Investigations for and diagnosis of bronchiectasis

High-resolution computed tomography (HRCT) is the gold standard for diagnosis of bronchiectasis. Clinically significant bronchiectasis is diagnosed on HRCT when the bronchial diameter exceeds that of the adjacent vessel in a patient with symptoms of bronchiectasis. Children are more sensitive to ionising radiation; if an HRCT scan is considered in a child, consult with a paediatric specialist.

Note: If an HRCT scan is considered in a child, consult with a paediatric specialist.

Chest X-ray is important for investigating causes of chronic cough, but is usually not adequate to diagnose bronchiectasis. Chest X-ray may be normal in bronchiectasis.

Pulmonary function testing in bronchiectasis often reveals airflow obstruction; however, 48% of patients with bronchiectasis have normal spirometry and only 34% of patients have airflow obstruction.

Consider specific diagnostic testing for conditions associated with bronchiectasis, directed by the clinical findings (patient history and physical examination) and radiological appearances. If there are no clinical clues to the cause of bronchiectasis, the following investigations are useful in determining a cause:

  • full blood count and differential white cell count
  • serum total IgE, specific IgG and IgE to Aspergillus (with or without Aspergillus skin-prick testing)
  • serum IgG, IgM and IgA
  • sputum culture and susceptibility testing (including testing for mycobacteria)
  • cystic fibrosis (CF) sweat chloride test in children, and in adults with symptoms of CF (see Cystic fibrosis)
  • screening for autoimmune disorders, if appropriate (eg rheumatoid factor [RF], antinuclear antibodies [ANA]).

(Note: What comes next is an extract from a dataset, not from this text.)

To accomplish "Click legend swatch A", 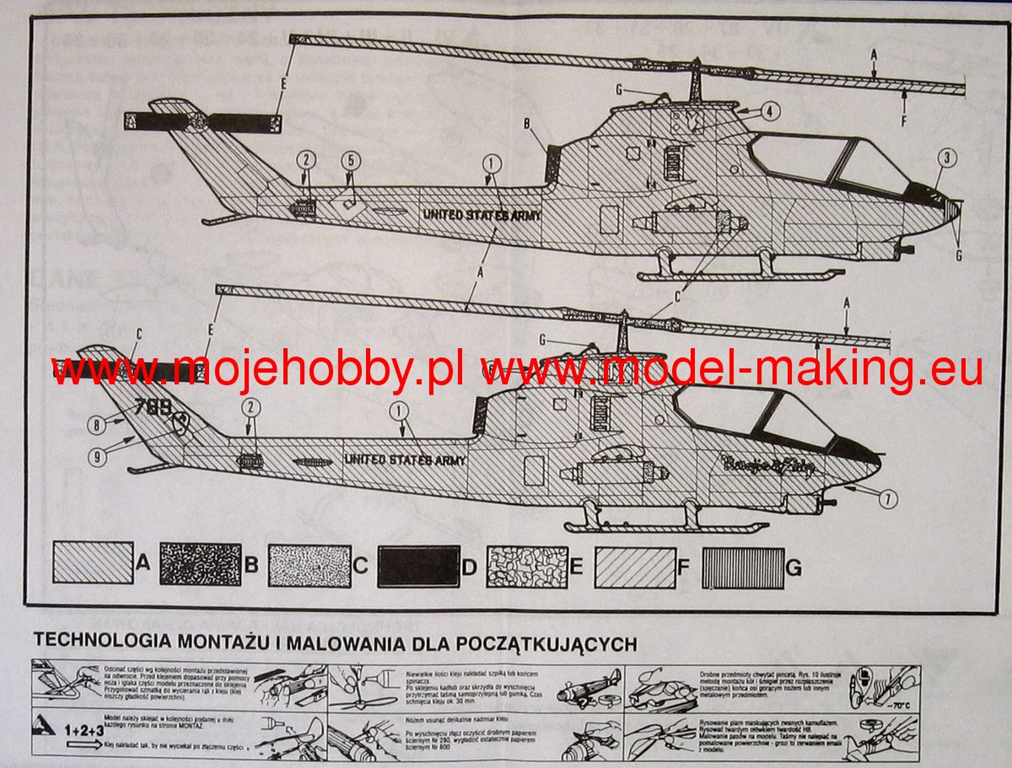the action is tap(93, 564).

Specific testing for primary ciliary dyskinesia (PCD), alpha-1 antitrypsin deficiency and complex immunodeficiencies may be ordered by specialists.

Severity, morbidity and mortality of bronchiectasis can be estimated using the FACED score, or the Bronchiectasis Severity Index (BSI), which also estimates hospitalisation admissions, exacerbations and quality of life.